What to do: Everything from the first line of the material to the line containing "Task: Click the search magnifier icon", inclusive, must be given again exactly; no pictures, and nothing past that line.

Data for analysis:
──────────────────────────────
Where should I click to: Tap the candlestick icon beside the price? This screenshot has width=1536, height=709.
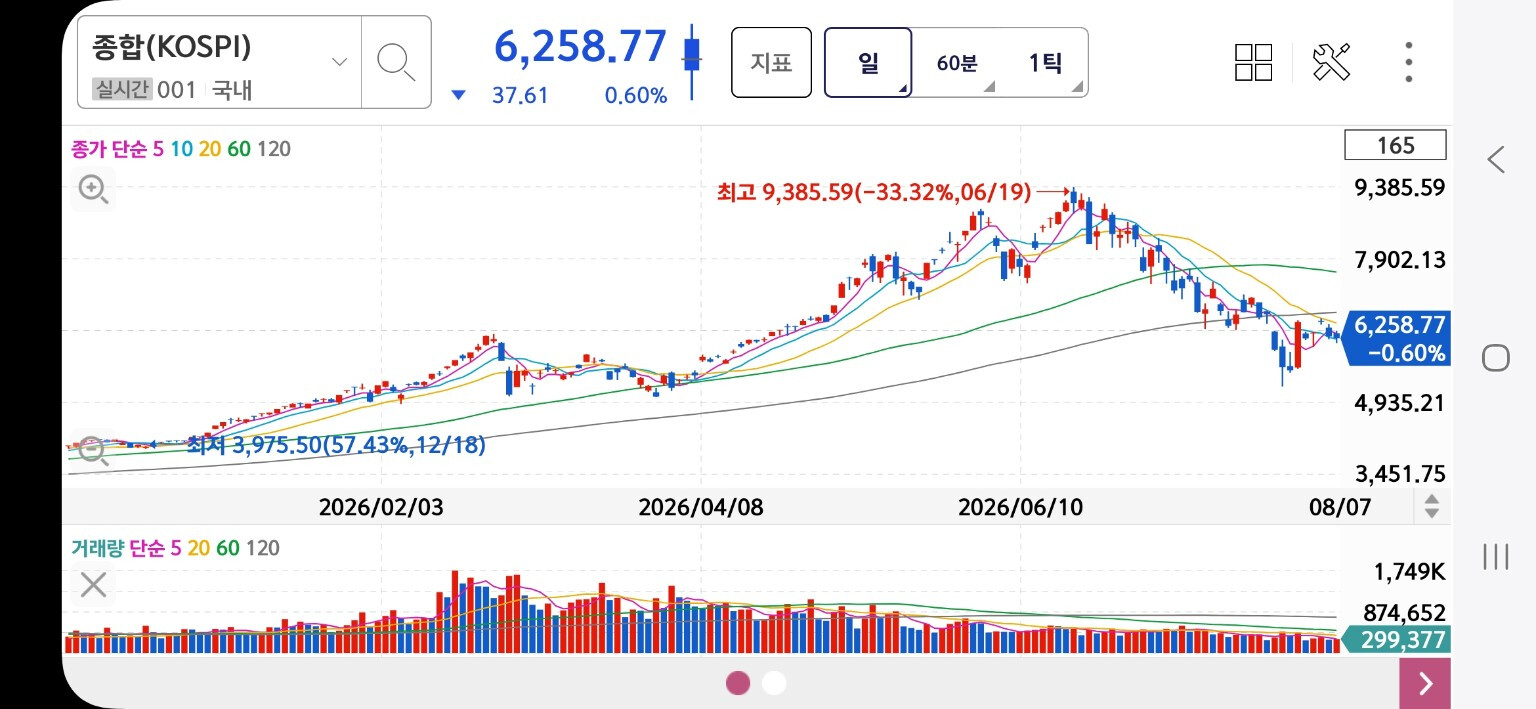(x=690, y=61)
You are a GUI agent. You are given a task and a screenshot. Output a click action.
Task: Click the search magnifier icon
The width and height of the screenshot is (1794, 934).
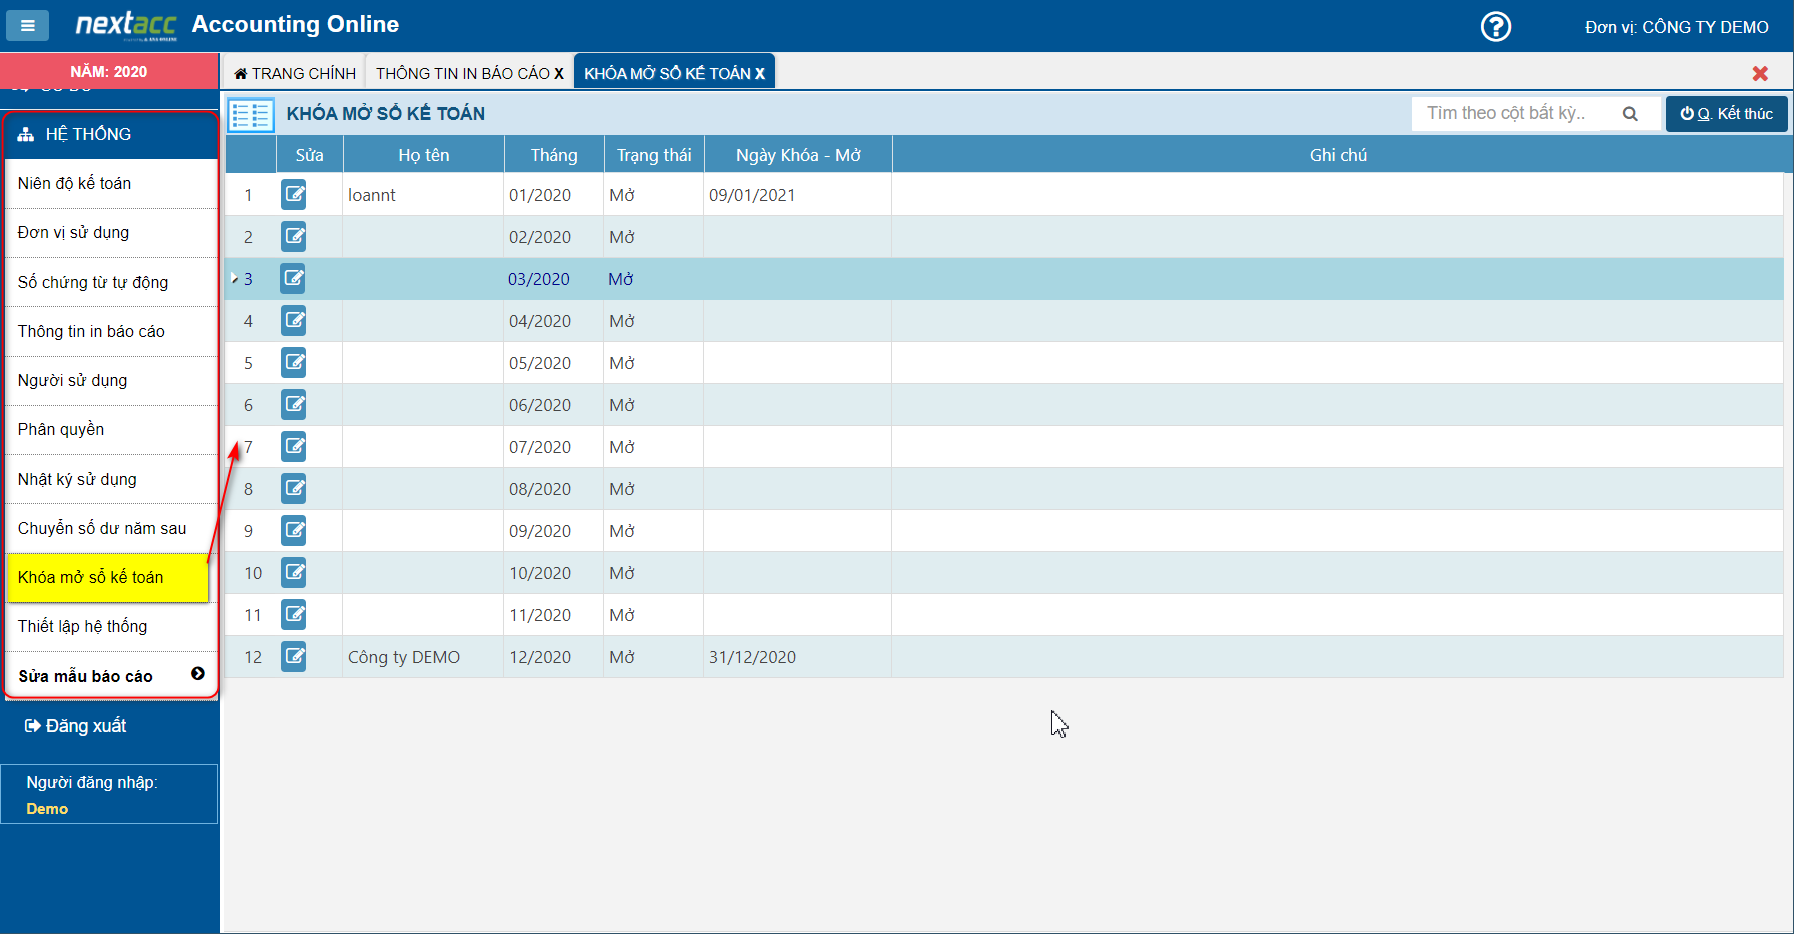click(x=1629, y=114)
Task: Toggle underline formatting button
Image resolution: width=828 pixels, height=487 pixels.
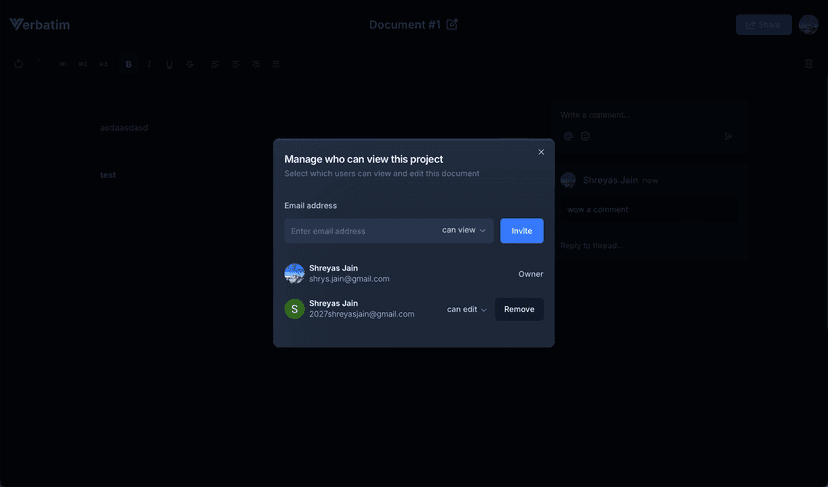Action: click(x=169, y=64)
──────────────────────────────
Response to this task:
Where should I click to: Tap the candlestick icon beside the price? This screenshot has width=1536, height=709.
(x=690, y=61)
You are a GUI agent. You are given a task and a screenshot. Output a click action.
Task: Click the search magnifier icon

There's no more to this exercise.